Given passage:
|---|

One of the assets driving the uptick in Johnson’s median net worth is an industrial building he and his wife own in Oshkosh, Wisconsin. The property was worth between $1 million and $5 million in 2010. In 2024, Johnson valued it at between $5 million and $25 million, according to his latest financial disclosure.
In a decidedly political twist, part of Johnson’s wealth is tied up with his own reelection campaign committee. Federal Election Commission records indicate Johnson’s campaign owes Johnson more than $8 million from personal loans he’s made to the committee. In his 2024 personal financial disclosure, Johnson lists these loans as assets, valuing them between $5 million and $25 million.
Johnson’s office did not respond to requests for comment.
Therein lies a major challenge in pinpointing lawmakers’ net worths: They are only required to publicly disclose the value of their assets and liabilities in broad ranges. So if an asset increased from $4.9 million to $5.1 million, it grew 4%, but the category range (going from $1-$5 million to $5-$25 million) would have increased 400%.
Lawmakers also aren’t required to disclose the value of several assets including personal property, vehicles or their personal residence, although they do have to declare the value of their mortgage as a liability along with other debts including credit card balances and student loans.

|---|

Extracted entries:
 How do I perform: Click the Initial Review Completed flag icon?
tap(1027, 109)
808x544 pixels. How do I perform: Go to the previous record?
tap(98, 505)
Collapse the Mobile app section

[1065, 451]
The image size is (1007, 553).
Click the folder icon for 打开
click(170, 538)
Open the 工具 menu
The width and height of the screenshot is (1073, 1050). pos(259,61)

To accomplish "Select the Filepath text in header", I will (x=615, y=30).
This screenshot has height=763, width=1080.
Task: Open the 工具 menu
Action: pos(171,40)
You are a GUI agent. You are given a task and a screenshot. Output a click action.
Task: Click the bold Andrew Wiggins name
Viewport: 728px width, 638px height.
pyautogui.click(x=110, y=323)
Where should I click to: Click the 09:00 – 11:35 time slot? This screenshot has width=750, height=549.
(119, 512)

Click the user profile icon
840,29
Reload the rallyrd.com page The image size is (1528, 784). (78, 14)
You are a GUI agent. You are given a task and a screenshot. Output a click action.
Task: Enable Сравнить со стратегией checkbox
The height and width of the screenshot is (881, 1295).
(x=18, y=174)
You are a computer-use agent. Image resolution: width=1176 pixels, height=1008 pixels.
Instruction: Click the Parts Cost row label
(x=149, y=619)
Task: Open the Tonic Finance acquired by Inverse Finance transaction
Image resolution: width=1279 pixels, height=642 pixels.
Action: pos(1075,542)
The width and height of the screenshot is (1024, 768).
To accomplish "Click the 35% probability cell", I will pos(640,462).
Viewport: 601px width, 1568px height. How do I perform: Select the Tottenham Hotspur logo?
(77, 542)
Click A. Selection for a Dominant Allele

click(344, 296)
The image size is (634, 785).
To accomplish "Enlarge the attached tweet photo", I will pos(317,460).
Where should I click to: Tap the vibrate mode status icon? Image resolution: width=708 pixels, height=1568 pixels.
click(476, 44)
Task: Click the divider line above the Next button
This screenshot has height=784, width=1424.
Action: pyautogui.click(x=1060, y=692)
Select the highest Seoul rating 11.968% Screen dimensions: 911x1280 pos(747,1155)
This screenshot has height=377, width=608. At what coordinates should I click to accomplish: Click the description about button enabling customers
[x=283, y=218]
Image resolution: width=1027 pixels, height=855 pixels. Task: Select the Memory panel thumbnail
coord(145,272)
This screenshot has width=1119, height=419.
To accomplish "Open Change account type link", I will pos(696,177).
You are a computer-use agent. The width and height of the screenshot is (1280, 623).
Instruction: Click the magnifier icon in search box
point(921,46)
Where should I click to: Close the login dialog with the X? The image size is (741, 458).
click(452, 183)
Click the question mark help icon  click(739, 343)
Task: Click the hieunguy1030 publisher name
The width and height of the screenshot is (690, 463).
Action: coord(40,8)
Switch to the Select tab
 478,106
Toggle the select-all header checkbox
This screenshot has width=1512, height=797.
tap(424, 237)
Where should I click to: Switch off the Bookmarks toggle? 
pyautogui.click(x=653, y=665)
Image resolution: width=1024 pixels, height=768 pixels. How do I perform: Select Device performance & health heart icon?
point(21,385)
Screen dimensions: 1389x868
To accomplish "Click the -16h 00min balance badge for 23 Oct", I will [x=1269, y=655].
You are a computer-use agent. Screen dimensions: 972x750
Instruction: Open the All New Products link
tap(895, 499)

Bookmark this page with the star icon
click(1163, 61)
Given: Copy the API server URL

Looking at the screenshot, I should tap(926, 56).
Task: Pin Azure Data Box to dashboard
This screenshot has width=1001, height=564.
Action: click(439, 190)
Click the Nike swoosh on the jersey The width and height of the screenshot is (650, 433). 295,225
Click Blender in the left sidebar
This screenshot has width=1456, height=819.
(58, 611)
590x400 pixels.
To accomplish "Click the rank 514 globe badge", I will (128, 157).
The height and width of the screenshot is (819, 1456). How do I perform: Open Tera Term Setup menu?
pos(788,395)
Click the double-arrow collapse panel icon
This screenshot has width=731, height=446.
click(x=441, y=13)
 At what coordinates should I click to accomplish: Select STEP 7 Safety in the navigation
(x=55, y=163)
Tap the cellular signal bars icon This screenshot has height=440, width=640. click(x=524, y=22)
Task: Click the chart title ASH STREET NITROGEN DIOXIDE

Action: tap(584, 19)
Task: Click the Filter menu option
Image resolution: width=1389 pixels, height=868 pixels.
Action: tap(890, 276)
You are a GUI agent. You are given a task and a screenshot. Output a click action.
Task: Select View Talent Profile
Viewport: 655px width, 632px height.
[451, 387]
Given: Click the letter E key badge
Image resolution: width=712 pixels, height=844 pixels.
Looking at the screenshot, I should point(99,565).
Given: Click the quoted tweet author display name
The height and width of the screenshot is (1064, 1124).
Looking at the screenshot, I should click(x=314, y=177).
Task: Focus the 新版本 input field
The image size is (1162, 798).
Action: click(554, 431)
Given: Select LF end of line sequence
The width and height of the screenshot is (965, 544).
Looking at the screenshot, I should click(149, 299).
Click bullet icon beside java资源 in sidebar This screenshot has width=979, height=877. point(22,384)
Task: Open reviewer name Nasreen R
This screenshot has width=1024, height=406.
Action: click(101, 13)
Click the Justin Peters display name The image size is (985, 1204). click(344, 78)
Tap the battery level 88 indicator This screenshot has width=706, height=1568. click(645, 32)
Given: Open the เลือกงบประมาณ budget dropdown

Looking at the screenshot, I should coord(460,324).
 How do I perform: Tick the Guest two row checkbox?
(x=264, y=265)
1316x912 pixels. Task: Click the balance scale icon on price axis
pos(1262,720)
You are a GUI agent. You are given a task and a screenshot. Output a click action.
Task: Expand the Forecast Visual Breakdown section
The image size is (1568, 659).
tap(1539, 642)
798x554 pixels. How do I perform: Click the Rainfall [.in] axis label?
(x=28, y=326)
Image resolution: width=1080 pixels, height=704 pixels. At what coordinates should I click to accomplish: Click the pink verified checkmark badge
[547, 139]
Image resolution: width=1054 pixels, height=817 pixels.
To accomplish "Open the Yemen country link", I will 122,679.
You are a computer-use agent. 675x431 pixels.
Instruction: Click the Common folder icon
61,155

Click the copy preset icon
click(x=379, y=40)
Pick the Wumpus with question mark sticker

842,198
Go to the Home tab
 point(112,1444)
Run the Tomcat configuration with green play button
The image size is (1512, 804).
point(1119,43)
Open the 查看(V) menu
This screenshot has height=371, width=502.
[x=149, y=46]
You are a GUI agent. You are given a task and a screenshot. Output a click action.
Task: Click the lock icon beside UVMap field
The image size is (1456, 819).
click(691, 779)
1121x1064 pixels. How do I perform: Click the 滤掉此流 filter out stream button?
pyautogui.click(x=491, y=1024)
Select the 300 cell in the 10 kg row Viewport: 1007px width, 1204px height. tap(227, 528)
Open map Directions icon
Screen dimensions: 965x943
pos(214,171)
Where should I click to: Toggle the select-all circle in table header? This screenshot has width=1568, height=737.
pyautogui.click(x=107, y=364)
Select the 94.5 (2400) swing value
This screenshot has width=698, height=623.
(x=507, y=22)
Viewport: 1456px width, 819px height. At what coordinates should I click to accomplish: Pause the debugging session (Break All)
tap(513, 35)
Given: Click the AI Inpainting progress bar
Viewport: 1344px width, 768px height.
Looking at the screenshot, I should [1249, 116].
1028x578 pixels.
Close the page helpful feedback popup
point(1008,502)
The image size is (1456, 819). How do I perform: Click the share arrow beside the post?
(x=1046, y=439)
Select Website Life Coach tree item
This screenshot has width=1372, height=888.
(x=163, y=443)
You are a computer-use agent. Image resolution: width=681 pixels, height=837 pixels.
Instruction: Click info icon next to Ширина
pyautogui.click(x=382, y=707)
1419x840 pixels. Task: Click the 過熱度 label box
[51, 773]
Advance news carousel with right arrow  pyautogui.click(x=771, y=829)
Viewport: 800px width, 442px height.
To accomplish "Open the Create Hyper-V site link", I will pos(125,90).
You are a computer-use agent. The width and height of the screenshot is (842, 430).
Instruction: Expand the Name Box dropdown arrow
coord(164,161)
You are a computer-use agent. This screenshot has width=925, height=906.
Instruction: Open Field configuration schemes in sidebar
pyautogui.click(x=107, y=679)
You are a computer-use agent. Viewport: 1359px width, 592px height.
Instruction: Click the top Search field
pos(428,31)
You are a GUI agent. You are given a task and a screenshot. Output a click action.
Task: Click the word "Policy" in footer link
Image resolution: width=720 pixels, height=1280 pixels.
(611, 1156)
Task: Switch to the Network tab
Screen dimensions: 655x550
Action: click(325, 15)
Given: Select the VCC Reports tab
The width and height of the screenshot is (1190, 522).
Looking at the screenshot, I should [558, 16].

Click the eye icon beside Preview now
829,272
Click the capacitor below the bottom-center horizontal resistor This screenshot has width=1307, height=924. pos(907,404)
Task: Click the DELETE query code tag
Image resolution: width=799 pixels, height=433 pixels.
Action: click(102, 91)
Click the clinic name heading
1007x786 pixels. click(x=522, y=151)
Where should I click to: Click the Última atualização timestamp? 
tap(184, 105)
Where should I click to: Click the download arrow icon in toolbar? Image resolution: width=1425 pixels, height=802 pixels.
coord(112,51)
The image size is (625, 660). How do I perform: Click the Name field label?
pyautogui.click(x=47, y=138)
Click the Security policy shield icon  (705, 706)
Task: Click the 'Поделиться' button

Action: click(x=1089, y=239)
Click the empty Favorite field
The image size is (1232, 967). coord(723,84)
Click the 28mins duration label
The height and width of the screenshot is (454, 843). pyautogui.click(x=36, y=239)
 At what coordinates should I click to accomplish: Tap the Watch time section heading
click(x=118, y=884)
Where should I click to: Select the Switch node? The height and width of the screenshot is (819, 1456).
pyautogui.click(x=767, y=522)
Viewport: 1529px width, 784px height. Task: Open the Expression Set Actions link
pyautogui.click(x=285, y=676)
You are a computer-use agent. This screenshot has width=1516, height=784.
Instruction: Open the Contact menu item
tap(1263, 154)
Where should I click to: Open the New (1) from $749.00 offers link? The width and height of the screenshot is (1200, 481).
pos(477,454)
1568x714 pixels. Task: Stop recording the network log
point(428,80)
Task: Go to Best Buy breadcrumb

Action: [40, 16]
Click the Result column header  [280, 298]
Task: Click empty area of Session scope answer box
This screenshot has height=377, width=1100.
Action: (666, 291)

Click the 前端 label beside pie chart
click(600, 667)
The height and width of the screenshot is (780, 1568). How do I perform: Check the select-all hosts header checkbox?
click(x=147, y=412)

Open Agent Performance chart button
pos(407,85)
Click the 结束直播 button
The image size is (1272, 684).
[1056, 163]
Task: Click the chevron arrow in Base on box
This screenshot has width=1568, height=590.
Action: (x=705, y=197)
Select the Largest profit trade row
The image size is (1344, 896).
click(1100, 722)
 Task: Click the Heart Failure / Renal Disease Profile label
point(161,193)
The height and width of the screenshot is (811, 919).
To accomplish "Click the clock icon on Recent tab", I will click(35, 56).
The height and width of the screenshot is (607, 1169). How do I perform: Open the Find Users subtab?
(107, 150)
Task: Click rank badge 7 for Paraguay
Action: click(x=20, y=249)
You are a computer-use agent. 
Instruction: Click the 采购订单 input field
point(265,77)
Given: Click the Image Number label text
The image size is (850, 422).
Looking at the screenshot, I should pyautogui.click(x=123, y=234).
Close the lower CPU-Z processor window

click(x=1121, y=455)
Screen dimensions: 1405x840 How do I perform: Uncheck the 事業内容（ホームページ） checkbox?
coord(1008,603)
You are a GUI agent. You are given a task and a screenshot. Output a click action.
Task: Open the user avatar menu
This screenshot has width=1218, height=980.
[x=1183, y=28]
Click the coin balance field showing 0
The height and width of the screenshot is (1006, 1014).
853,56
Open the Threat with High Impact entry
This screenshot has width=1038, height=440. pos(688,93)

|---|

Challenges:
• a. According to the net worth passage, which assets are lawmakers not required to disclose the value of?
• b. Can you retype the part of the net worth passage starting with "One of the assets" and going on through "requests for comment."?
The rows aren't needed here.

Task results:
• a.
- Personal property
- Vehicles
- Personal residence

• b.
One of the assets driving the uptick in Johnson’s median net worth is an industrial building he and his wife own in Oshkosh, Wisconsin. The property was worth between $1 million and $5 million in 2010. In 2024, Johnson valued it at between $5 million and $25 million, according to his latest financial disclosure.
In a decidedly political twist, part of Johnson’s wealth is tied up with his own reelection campaign committee. Federal Election Commission records indicate Johnson’s campaign owes Johnson more than $8 million from personal loans he’s made to the committee. In his 2024 personal financial disclosure, Johnson lists these loans as assets, valuing them between $5 million and $25 million.
Johnson’s office did not respond to requests for comment.